Marie Noe, 69, of Philadelphia was arrested on Wednesday and charged with eight counts of murder. The police allege that between 1949 and 1968 she smothered the children with a pillow, and then claimed that they had turned blue and stopped breathing. She had two other children; one was stillborn, the other died in hospital.

Richard Noe, born in March 1949, died a month later, with the cause of death "congestive heart failure". Elizabeth (September 1950) lived until February the next year; Jacqueline (1952) survived less than a month, as did Arthur Jr (1955) and Constance (1958). Mary Lee (1962) lived nearly six months, Catherine (1964) was 14 months when she died, and Arthur was five months.

There had long been suspicion about the mysterious deaths, but Mrs Noe had been given the benefit of the doubt by police. Little was known about cot death at the time, and her ordeal evoked only sympathy and admiration.

But last year, a book, The Death of Innocents, raised questions about cot death or sudden infant death syndrome (Sids). It suggested that in some cases, doctors were overlooking a more obvious cause as they sought to investigate the mysteries of Sids. The book prompted Philadelphia Magazine to investigate the Noe case, and earlier this year it presented its findings. The day after it was published, police took Mrs Noe in for questioning. The deaths were re-examined and a paediatric specialist found that the cause of death was suffocation.

Mrs Noe was said by the Philadelphia district attorney to have signed a statement saying that she smothered four of the children, but could not remember the others. Asked why she killed, she said: "The baby was crying." The article in Philadelphia Magazine said Mrs Noe suffered "hysterical blindness" after the death of her first baby, and had experienced similar symptoms since her first period aged 14.

David Rudenstein, her lawyer, said she was coerced into giving a statement and there was no new scientific evidence.

**Work task 1:** In the article about Marie Noe, what did a paediatric specialist find was the cause of the children's deaths?
**Work task 2:** Please write out the part of the article about Marie Noe starting with "But last year, a" and going on through "death was suffocation.".
**Work task 3:** Condense the paragraph of the article about Marie Noe that begins "But last year, a book" into a short list of its main facts.
Rely on the article about Marie Noe and nothing else.

**Dataset excerpts:**
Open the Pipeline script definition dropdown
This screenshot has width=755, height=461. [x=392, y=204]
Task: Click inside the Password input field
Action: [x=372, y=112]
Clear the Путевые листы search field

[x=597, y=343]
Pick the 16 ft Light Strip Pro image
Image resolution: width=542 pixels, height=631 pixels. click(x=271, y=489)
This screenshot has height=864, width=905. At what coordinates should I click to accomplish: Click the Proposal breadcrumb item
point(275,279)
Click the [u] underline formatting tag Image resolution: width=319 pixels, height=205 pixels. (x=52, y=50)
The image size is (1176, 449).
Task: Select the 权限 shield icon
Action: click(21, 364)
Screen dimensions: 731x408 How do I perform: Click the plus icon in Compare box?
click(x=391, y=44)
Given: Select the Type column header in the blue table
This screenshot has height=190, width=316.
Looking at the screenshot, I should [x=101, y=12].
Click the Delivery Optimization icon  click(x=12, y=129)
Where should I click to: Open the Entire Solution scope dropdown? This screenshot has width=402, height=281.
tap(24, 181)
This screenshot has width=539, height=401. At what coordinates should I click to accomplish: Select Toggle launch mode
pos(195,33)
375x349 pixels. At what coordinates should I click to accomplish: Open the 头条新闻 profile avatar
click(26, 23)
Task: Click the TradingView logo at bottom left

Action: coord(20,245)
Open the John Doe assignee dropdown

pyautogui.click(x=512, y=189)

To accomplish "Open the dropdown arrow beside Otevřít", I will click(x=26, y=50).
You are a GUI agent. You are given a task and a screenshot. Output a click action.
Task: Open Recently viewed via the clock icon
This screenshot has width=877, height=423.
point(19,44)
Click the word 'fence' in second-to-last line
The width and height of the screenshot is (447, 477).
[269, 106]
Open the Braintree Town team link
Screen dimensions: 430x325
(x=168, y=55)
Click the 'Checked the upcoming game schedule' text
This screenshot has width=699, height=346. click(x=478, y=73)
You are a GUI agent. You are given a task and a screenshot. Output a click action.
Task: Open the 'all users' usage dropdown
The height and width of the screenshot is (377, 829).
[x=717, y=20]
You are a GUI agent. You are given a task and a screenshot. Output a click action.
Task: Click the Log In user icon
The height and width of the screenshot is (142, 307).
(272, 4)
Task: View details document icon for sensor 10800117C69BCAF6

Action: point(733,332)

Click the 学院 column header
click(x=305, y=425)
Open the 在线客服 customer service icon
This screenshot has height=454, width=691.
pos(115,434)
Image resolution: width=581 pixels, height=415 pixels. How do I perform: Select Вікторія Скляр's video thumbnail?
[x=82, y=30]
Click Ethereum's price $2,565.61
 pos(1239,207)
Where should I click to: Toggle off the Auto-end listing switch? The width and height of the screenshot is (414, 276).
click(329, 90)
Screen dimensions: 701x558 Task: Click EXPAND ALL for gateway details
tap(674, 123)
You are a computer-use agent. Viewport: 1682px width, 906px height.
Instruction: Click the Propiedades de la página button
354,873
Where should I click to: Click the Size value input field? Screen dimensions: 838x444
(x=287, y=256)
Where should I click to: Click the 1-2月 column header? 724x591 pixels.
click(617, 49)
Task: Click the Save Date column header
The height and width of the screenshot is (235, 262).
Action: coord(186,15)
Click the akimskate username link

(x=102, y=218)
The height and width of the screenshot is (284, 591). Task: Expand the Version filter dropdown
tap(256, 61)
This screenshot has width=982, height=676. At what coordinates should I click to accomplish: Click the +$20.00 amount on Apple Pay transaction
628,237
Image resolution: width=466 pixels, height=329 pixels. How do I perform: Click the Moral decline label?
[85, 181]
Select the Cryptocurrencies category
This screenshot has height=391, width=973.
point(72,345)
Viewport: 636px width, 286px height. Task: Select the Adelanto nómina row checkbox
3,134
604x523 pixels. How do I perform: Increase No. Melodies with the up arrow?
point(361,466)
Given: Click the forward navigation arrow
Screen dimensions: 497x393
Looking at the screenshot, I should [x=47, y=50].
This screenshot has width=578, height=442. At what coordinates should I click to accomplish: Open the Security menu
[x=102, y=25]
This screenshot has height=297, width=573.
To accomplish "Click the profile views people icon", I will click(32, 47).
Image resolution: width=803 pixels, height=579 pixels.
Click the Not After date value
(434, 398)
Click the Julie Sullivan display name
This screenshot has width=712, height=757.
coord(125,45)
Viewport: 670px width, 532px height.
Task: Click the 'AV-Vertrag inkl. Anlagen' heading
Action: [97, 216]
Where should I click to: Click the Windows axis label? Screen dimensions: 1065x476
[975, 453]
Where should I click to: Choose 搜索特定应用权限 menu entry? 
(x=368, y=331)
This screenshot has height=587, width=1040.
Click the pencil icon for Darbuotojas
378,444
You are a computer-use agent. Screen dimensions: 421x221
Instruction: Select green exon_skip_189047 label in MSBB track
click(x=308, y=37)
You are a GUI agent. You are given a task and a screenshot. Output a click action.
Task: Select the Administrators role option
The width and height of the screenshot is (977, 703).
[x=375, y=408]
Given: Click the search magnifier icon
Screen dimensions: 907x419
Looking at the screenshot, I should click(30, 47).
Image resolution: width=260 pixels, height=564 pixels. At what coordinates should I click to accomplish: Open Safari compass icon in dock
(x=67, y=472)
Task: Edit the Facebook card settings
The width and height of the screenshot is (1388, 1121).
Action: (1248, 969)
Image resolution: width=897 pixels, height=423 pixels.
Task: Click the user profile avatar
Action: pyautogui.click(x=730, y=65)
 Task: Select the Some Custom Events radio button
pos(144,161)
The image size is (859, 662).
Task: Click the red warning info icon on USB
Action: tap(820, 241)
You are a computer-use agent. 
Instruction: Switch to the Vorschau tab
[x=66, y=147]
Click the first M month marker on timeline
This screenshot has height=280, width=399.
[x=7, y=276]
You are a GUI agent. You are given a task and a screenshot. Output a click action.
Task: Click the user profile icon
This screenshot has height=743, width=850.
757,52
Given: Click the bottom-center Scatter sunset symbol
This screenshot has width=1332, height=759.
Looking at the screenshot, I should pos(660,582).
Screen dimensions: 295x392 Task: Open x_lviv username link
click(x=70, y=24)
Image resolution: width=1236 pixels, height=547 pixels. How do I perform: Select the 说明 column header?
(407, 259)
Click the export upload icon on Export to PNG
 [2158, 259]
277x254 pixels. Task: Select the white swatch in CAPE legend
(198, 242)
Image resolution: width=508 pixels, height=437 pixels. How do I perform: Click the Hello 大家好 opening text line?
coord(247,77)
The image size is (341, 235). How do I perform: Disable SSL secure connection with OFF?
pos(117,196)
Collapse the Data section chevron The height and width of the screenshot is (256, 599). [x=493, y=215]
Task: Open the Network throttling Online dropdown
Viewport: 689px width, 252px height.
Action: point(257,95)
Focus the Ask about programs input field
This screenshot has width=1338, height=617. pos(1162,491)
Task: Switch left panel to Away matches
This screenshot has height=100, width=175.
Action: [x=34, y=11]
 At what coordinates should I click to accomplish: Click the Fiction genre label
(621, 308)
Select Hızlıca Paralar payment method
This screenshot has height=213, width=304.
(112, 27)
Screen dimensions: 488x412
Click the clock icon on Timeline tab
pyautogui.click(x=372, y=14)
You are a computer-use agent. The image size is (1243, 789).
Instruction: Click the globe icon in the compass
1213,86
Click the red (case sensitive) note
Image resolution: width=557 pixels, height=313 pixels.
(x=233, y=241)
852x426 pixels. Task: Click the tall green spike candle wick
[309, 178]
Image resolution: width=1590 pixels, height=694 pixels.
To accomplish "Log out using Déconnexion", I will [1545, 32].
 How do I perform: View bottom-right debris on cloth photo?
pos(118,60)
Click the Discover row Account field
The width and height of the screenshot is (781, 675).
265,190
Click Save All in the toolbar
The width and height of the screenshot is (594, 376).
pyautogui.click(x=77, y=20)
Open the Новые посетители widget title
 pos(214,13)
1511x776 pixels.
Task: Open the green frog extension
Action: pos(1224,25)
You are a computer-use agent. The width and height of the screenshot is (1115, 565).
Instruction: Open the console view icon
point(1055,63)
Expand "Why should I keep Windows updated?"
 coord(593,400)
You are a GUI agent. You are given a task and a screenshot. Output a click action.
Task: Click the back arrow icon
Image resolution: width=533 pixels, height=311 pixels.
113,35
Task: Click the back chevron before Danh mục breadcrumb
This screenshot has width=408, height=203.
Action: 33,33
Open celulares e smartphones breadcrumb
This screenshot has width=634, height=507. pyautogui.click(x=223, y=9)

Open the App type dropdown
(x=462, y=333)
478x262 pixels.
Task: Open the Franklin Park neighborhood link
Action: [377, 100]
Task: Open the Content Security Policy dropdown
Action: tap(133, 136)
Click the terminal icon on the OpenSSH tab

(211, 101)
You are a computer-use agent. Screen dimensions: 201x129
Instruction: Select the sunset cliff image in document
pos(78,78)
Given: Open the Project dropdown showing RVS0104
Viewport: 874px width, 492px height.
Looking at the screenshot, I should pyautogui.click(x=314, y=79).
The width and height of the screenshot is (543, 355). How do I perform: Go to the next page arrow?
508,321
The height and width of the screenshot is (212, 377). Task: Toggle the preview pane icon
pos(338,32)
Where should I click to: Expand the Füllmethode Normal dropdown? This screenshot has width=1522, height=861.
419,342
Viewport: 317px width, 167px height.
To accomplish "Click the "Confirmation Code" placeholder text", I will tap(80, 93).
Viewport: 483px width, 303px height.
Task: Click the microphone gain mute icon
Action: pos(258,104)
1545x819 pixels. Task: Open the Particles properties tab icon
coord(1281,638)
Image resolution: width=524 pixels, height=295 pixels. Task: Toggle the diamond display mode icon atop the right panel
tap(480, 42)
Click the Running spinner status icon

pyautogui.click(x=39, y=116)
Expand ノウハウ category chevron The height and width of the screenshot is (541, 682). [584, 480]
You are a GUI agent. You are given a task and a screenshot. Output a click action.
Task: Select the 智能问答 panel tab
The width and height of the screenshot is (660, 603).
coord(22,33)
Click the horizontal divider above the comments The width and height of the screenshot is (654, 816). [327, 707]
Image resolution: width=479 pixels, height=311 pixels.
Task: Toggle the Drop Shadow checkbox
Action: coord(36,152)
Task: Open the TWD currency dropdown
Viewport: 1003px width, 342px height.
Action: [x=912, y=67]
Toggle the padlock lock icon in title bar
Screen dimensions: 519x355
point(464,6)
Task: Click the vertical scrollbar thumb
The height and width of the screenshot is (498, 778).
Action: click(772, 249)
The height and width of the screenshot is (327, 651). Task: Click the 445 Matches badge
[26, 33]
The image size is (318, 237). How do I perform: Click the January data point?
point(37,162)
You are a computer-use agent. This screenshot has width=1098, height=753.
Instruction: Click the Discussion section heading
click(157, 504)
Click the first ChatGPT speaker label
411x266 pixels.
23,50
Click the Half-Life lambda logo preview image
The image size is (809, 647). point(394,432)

**Task solution 1:** Suffocation.

**Task solution 2:**
But last year, a book, The Death of Innocents, raised questions about cot death or sudden infant death syndrome (Sids). It suggested that in some cases, doctors were overlooking a more obvious cause as they sought to investigate the mysteries of Sids. The book prompted Philadelphia Magazine to investigate the Noe case, and earlier this year it presented its findings. The day after it was published, police took Mrs Noe in for questioning. The deaths were re-examined and a paediatric specialist found that the cause of death was suffocation.

**Task solution 3:**
- Last year the book The Death of Innocents raised questions about cot death, or sudden infant death syndrome (Sids).
- It suggested that doctors investigating Sids sometimes overlooked a more obvious cause.
- The book led Philadelphia Magazine to investigate the Noe case, and the magazine published its findings earlier this year.
- Police took Mrs Noe in for questioning the day after publication.
- The deaths were re-examined, and a paediatric specialist found the cause was suffocation.